#### Exercise aim
Lines from the one containing "Task: Open the 本地磁盘 (C:) drive usage bar" through the end of the material below should be given again exactly, with no others.

#### Listed entries

---------------

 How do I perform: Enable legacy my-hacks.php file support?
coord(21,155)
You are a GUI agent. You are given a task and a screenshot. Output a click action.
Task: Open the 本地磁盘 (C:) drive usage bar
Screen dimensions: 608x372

---------------

#### Response to the exercise
Task: Open the 本地磁盘 (C:) drive usage bar
Screen dimensions: 608x372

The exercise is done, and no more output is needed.